The Unknown Education Revolution in India

This is an op-ed piece of mine that appeared in today's issue of Mint. In response to the photo-post Photo-state of schools in an urban slum in Delhi, there were a few comments and emails deploring the state of schooling. I couldnt present the empirical side of the story, that there are improvements happening on ground. That there has been progress made through the regulatory cracks of schooling.So I wrote this article to present the other side of the story.

Unknown Education Revolution

There is a silent and telling revolt against the poor performance of government schools

Naveen Mandava

Walking around the hot summer streets of Sangam Vihar—Delhi’s largest slum colony sprawled over 150 acres and home to 4 lakh people—in 2005, Aditi Bhargava noticed that almost every street had a school.

These schools were often just holes in the wall or a room with a few benches populated by eager children. They were not government funded or subsidized, nor did they have world-class facilities.

These were low-budget schools, where poor parents paid small amounts extracted from their meagre wages in the hope that their children would get a good education, a promise too rarely delivered at the “free” government schools. View photographs in the Photo-state of schools in an urban slum in Delhi post.

Aditi’s discovery piqued my interest in this phenomenon. I realized that Sangam Vihar was not a path-breaking exception but part of a mainstream, silent and telling revolt against the poor performance of government schools.

Independent research continues to report strides both in the quality and quantity across all private schools in urban and rural areas. Most people in urban areas and at least 28% of the rural population already have access to private schools.

The surprise is not in the absolute number of schools, but their proliferation rate. Nearly 50% of the rural private schools accounted for in the study conducted by Harvard economists Michael Kremer and Karthik Muralidharan were established after 2000, and nearly 40% of private school enrolment is in these schools.

This massive expansion of private primary schooling across India is a harbinger of the Unknown Indian Education Revolution. The survey found that more than 80% of government-school teachers send their own children to a private school. When government teachers don’t trust government schools with their own children, it’s time to sit up and take notice.
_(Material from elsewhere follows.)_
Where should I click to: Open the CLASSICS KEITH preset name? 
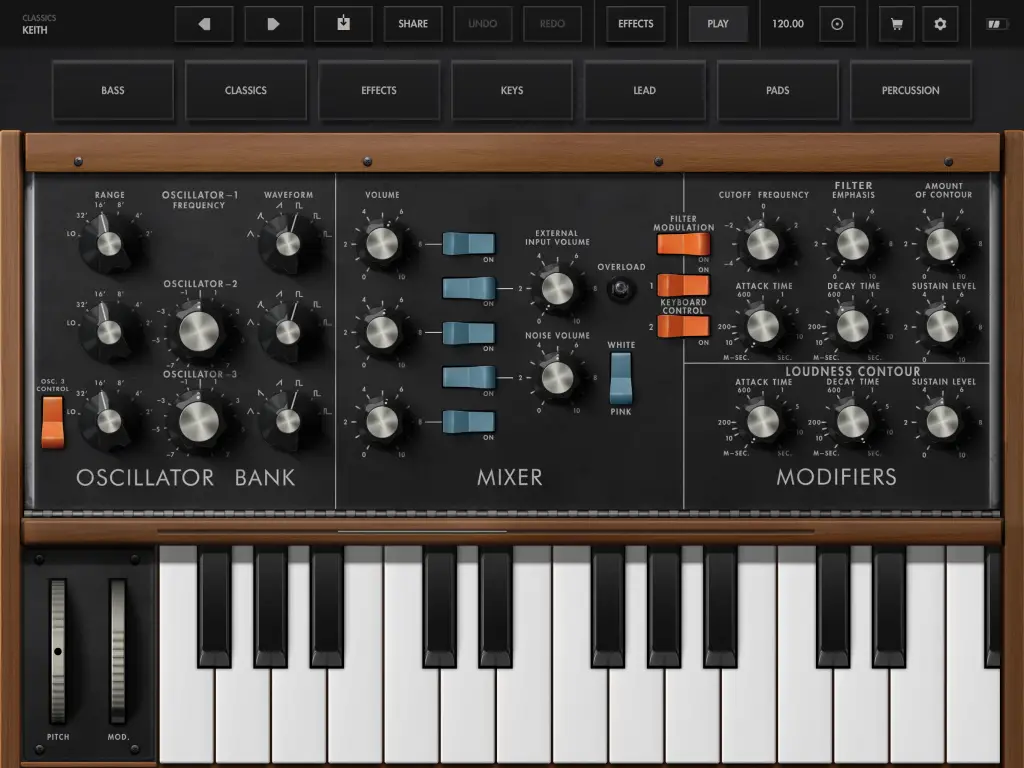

So what is fuelling this extraordinary surge and what is the quality of education being imparted? The key to understanding this surge lies in the low entry barriers.
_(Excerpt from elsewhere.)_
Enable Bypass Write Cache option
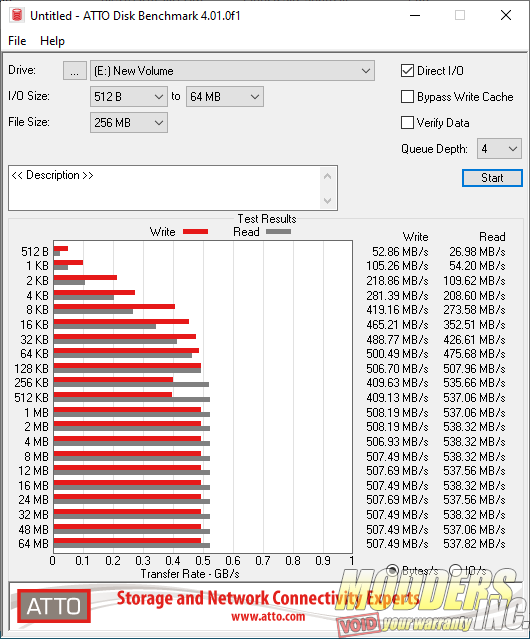pos(407,97)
Schools need a “recognition” status so that they can issue valid “transfer certificates” to students leaving the school. But what the recognition status primarily ensures is that teachers are paid according to relatively high government salary scales.

In reality, a primary school doesn’t strictly need “recognition” from the state to start business. Also, rural schools don’t read too much into the transfer certificate. So the rural market for primary education is comparatively unregulated vis-à-vis to secondary education. This is similar to the software industry in India. The government’s light regulation of the sector helped it become an engine of growth.

It is not just the rural rich who are moving to private schools. Studies have found that a large mass of parents are shifting because of the low quality of government education, and concern for their children’s future.

Regulatory gaps and dissatisfaction with government schools are the key factors driving the demand for private schooling. There is already evidence of such a surge in Punjab, Haryana, Uttar Pradesh, Andhra Pradesh, West Bengal, Karnataka, Meghalaya and Delhi. In seven districts of Punjab, 86% of the private schools are unrecognized.

A majority of these private unrecognized schools are operating outside the scope of policymakers’ radars. It is a “don’t ask, don’t tell” situation. Officials think of it as a fringe phenomenon. Consequently, these schools do not make it into any of the education statistics compiled by education departments.

Private schools benefit from being “unrecognized” because they save on labour costs. Teacher costs are the largest expense in the schooling sector. State governments easily spend 90% of their total budget on teachers. In contrast, private-school teachers are paid one-fifth to one-tenth of government salary levels and have more flexibility to innovate and improve learning outcomes.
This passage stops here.